The tool samples the first 5 lines and counts occurrences of each candidate delimiter (comma, semicolon, tab, pipe). It selects the delimiter with the most consistent count across lines (lowest standard deviation) and a non-zero mean. Override manually when your file has fewer than 3 rows (insufficient sample), when multiple delimiters appear with equal frequency, or when using an uncommon delimiter like caret or tilde.

It affects the reported data row count. When enabled, the tool subtracts 1 from the total row count, reporting the header separately. The total parsed rows (including header) is always displayed alongside. This distinction matters when comparing against database record counts, which exclude headers.

The parser normalizes all line ending styles before counting. It treats standalone CR (old Mac), standalone LF (Unix/Mac), and CRLF (Windows) identically as row terminators. A CRLF sequence is consumed as a single delimiter, not two. This prevents double-counting that affects naive parsers on files transferred between operating systems.

There is no hard limit; the practical ceiling depends on your browser's available memory. Files under 1 MB are parsed on the main thread. Files over 1 MB are offloaded to a Web Worker to prevent the UI from freezing. For files exceeding roughly 500 MB, you may experience memory pressure. In such cases, consider splitting the file or using a command-line tool like awk.

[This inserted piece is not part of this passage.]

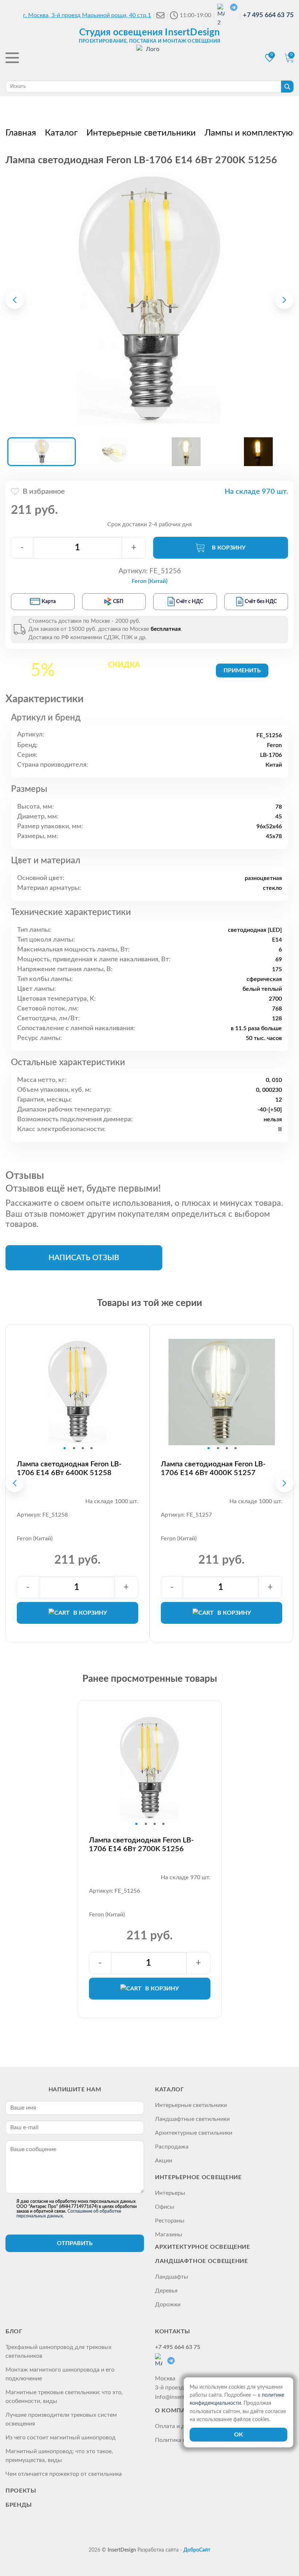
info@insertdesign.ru (181, 2397)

Per RFC 4180 Rule 6, a double quote inside a quoted field is represented as two consecutive double quotes (""). The parser's state machine recognizes this pattern: when in QUOTED state and encountering a double quote followed by another double quote, it treats the pair as a literal quote character and remains in QUOTED state. Only a double quote followed by a delimiter, newline, or end-of-file transitions back to UNQUOTED state.